Братья Шуйские с недоумением глянули друг на друга.

- Сегодня пришёл я к нему поговорить о том о сём, а он мне и молвил: был, дескать, у меня верный человек от удельного князя Юрия Дмитровского, уговаривал перейти к нему служить - и я, сказывал Борис Иванович, согласие на то дал. Не хочешь ли и ты, Андрей, подвинуться на такое дело? Послушал я речи те вредоносные и решил сообщить о них великому князю и тебе, великой княгине.

- Благодарю, Андрей Михайлович, за верную службу. Вижу: милость великого князя нашла отклик в твоём сердце…

- Лжёт он всё, пёс смердящий! - Никто не заметил, как в палате появился Михаил Львович Глинский. - Не к Борису Ивановичу, а к нему, колоднику, явился верный человек от Юрия Дмитровского и стал соблазнять перейти на службу к удельному князю. Был у тебя человек от Юрия Ивановича? Говори!

- Никто у меня не был, это всё Борис Горбатый виноват, а не я! - Андрей Шуйский встал на колени перед Еленой. - Ни в чём я не виноват!

- Так ты отрицаешь, что был у тебя нынче человек от Юрия Дмитровского? Может, память у тебя, милейший, отбило? Так я велю ката позвать, он быстро тебя в разум доставит. Поведаешь тогда, что в пятом часу явился к тебе верный человек князя Юрия Третьяк Тишков с приглашением перейти на службу к его господину. И ты, неблагодарный, презрев милость, оказанную тебе великим князем по просьбе митрополита и родственников твоих, согласился стать слугой удельного князя и поспешил привлечь на свою сторону Бориса Ивановича Горбатого.

Андрей Шуйский понял, что его враги знают о нём гораздо больше, чем он предполагал. Нужно было во что бы то ни стало выпутаться из дурацкого положения, в котором он оказался по своей неосмотрительности.

- Великий князь и великая княгиня! Запамятовал я сгоряча. И впрямь был у меня нынче Третьяк Тишков и льстивыми речами пытался совратить меня с пути истинного. Да только я ни одному его слову не поверил. И в мыслях у меня не было перейти на службу от великого князя к удельному. Едва Третьяк ушёл, я сразу же поспешил к Борису Горбатому и рассказал ему о непрошеном госте и просил поведать великому князю об опасности, грозящей ему от князя Юрия. Да тут повздорили мы с Борисом маленько, он и пригрозил донести на меня, будто бы я согласился служить Юрию Дмитровскому.

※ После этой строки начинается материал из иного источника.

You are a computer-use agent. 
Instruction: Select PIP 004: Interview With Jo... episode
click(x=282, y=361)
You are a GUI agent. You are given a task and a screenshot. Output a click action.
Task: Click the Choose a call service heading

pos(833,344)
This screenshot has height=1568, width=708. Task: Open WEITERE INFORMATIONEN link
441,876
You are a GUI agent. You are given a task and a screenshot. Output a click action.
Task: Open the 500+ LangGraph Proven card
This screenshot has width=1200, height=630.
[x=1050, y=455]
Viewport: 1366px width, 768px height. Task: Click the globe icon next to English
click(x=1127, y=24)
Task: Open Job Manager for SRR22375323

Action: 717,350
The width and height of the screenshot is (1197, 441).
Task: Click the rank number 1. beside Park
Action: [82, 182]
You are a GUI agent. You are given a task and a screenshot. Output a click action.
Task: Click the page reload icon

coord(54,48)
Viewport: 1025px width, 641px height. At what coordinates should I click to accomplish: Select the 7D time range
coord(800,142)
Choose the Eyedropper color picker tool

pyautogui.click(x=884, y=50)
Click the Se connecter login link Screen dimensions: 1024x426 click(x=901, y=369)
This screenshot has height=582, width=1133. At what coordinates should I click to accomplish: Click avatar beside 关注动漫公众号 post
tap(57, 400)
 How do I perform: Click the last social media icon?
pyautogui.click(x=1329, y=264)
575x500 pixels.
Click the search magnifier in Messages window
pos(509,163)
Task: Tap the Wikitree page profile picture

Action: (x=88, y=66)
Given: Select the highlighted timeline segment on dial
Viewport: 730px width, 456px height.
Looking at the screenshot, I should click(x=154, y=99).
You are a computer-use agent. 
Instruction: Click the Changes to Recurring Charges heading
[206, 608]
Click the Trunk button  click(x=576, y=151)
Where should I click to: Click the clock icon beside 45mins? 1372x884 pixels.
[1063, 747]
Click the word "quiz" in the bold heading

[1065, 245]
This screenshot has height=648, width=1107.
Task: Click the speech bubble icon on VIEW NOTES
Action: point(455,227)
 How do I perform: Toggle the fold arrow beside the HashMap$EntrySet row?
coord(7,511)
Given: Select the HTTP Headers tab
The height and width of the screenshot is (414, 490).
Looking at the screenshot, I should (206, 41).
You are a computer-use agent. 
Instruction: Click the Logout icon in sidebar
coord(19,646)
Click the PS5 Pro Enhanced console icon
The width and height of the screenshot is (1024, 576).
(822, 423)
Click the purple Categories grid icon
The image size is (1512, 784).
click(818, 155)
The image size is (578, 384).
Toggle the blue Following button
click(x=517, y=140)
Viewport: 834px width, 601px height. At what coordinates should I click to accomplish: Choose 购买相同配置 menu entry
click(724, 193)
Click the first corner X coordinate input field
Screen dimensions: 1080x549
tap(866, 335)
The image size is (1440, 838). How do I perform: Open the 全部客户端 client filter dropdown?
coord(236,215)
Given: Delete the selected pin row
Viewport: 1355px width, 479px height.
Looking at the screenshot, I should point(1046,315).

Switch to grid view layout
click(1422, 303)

Тогда-то я и устремился к великому князю и тебе, великой княгине, чтобы упредить Бориса Горбатого. Простите меня, коли что не так сказал. Берегитесь удельного князя Юрия Дмитровского!

- Совсем заврался, милейший! Спасая свою шкуру, обливаешь ты грязью верного великому князю человека - Бориса Ивановича Горбатого. Но нет веры твоим словам!

- Великий князь и великая княгиня Елена Васильевна! Ни в чём не виновен я перед вами! Хотел лишь добро для вас сделать!

- Вижу теперь, Андрей Михайлович, какое доброе дело ты удумал. По просьбе митрополита Даниила и родственников твоих великий князь помиловал тебя, велел выпустить из темницы. А ты его милость ни во что поставил: едва кликнул тебя к себе князь Юрий, и ты сразу же согласился стать его слугой. Нет тебе больше прощения!

- Не виновен я, не виновен! Великий князь, смилуйся надо мной!

- Мамочка, страшно мне, страшно! Пусть уйдёт отсюда этот человек!

- Сейчас, малютка, уведут этого нечестивца.

- Эй, стража! Заковать его и отвести в стрельницу за сторожи!

Стражники увели Андрея Михайловича в тюрьму. Некоторое время в палате стояла тишина, прерываемая лишь тяжёлым дыханием Василия Васильевича. Ему явно не по душе пришлось упоминание Глинскими о том, будто Андрей Михайлович был выпущен на свободу по просьбе Шуйских. За него ходатайствовали многие бояре, а не только родственники. Видать, Глинским очень хотелось бы бросить тень на них, Ивана да Василия Шуйских.